Many people claim to have been Cleopatra or other significant historical figures in their former lives:

I make no such claim.

It is quite clear to me that I was one of those grubby hermits who lived in a cave and shouted at people to go away when they came near, only accepting offerings of food in exchange for not placing curses on their offspring. I would wear some sort of animal skin taken from the carcass of an unfortunate beast that I had hunted with a handmade bow and arrow and then roasted on my fire. No, actually I can’t see myself doing that. I think I accepted blankets and clothes (good quality, clean and pressed) from the same anxious people who left me casseroles.
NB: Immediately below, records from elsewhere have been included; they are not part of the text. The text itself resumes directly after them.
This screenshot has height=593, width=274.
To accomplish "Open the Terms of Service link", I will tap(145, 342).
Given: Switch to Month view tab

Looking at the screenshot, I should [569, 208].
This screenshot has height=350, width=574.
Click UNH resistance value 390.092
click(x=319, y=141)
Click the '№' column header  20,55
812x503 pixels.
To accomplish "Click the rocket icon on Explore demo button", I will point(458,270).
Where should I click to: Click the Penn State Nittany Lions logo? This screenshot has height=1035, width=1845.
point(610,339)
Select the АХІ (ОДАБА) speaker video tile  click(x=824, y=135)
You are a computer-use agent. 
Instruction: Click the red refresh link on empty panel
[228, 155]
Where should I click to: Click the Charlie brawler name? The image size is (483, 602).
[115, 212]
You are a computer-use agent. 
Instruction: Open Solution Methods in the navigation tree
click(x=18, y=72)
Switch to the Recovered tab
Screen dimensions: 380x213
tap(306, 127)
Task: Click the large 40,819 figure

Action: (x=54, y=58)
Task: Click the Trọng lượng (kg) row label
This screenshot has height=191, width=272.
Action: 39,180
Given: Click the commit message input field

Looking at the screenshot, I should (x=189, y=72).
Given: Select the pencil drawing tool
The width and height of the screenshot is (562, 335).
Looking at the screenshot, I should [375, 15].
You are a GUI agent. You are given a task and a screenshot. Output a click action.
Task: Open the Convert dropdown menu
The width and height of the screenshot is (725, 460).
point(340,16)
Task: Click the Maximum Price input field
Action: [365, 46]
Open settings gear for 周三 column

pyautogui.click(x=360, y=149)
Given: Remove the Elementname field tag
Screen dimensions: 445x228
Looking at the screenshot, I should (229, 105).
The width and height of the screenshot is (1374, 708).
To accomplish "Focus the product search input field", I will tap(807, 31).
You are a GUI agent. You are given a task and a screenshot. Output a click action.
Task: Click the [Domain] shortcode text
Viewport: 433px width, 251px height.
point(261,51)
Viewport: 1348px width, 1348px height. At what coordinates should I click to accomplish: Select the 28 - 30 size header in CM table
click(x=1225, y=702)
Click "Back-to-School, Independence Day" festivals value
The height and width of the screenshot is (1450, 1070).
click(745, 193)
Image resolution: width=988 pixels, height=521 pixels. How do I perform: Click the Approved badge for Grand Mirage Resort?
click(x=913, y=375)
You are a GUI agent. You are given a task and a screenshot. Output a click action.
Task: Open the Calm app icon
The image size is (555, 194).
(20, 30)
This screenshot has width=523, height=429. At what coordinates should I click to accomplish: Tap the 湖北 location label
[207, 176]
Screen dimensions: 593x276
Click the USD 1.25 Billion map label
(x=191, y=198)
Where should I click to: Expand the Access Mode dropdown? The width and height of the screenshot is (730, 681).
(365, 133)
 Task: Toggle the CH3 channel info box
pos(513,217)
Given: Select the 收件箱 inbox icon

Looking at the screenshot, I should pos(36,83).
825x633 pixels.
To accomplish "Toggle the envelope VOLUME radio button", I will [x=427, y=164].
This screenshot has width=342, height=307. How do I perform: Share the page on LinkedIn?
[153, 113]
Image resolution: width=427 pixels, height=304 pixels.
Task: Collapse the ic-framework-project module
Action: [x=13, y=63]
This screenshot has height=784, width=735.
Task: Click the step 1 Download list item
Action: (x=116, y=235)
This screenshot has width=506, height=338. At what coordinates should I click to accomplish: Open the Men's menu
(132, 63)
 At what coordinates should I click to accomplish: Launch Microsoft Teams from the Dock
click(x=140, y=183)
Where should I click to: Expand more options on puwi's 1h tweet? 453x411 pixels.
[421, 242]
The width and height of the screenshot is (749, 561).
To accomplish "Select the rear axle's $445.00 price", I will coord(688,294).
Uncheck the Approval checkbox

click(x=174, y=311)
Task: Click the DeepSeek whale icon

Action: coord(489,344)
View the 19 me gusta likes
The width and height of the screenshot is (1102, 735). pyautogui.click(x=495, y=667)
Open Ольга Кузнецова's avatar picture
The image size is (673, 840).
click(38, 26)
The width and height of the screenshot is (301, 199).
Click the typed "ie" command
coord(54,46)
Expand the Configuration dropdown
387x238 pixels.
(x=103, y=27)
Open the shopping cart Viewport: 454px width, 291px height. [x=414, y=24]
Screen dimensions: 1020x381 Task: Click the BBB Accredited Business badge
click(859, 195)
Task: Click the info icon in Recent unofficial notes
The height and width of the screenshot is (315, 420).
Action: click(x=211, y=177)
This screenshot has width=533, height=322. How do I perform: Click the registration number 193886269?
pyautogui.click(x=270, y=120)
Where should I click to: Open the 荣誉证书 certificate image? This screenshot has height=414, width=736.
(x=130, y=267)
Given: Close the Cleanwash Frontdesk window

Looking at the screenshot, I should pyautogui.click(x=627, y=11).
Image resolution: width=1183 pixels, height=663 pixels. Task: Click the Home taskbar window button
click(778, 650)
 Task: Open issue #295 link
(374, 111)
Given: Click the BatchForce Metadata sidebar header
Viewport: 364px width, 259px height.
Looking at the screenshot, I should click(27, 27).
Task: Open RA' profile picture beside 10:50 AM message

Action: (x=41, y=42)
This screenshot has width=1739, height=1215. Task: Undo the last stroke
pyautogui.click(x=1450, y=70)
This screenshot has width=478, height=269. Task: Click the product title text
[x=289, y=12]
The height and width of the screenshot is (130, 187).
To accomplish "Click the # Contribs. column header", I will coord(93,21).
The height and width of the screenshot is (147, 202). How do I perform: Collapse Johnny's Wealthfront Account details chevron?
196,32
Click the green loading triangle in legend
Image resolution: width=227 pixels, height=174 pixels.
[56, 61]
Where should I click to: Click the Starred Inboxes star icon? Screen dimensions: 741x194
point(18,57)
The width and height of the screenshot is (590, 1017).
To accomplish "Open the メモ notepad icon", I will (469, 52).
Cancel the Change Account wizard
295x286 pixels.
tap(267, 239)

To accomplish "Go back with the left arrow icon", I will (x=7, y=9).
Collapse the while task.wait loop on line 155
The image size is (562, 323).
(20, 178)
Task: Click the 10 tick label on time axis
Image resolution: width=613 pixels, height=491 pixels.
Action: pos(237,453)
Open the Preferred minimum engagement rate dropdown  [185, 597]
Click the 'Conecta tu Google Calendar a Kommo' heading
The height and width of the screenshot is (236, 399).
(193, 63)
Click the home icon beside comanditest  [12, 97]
I would have a nice comfy bed made of straw and I would have tamed many adorable critters who would be my friends but wouldn’t disturb me when I was trying to think and would never ask me to do any washing up or laundry and were generally silently supportive of all my hermit-projects and dreams. If I wanted to do any kind of cave improvements they would assist me in gathering supplies and be helpful and appreciative of my efforts, and if I happened to quote any of my hermit poetry at them they would snuggle closer and grow misty-eyed with animal emotion.
Oh yes! It was a fine former life! I am sure that this is who I was. My predilection for solitude and self-sufficiency points inevitably this way.

Either that or I was a tortoise.

The good thing about being a tortoise is that you can go to sleep wherever you are and you don’t have to walk very far to get home or worry about getting a cab or driving drunk etc. I wonder how that works, though, if you want high speed internet? How can you be guaranteed good reception? Do you have to be permanently roaming with one of those little card thingies sticking out of your shell? Or would you just have a turtlephone?

So many questions! And so little time because I am falling asleep on the computer (Sunday morning beckons despite my denial) and unlike my tortoise (former or future life?) I do have to walk a few steps to my bed and will no doubt be joined in it by Two and Five much sooner than I would normally choose.

Goodnight, lovely friends!

{ 7 comments }

1 Purplejake September 13, 2009 at 2:44 am

Oh my God – ‘good quality, clean and pressed blankets and clothes’ left for you by ‘the same anxious people who left the casseroles.’ My wry smile developed into an out-loud snort of laughter between this and the ‘tamed adorable critters’ bit. xxx

2 Jessica K September 13, 2009 at 5:39 am

I get you on the hermit thing (this whole post made sense and if I had any wine left I would have joined you on the internets mumbling insanely). I think you need some time and space to yourself my dear.

3 Iota September 13, 2009 at 6:59 am

I hope you get your empty house on Monday, without interruption.

4 Arlene Wszalek September 13, 2009 at 8:20 am

You’re not alone in your quest for solitude. I find that the older I get, the more time I want just to myself. Perhaps Sara Maitland is on to something

5 Trout Towers September 13, 2009 at 5:18 pm

Are there caves with high speed internet where you are? There seem to be none near me.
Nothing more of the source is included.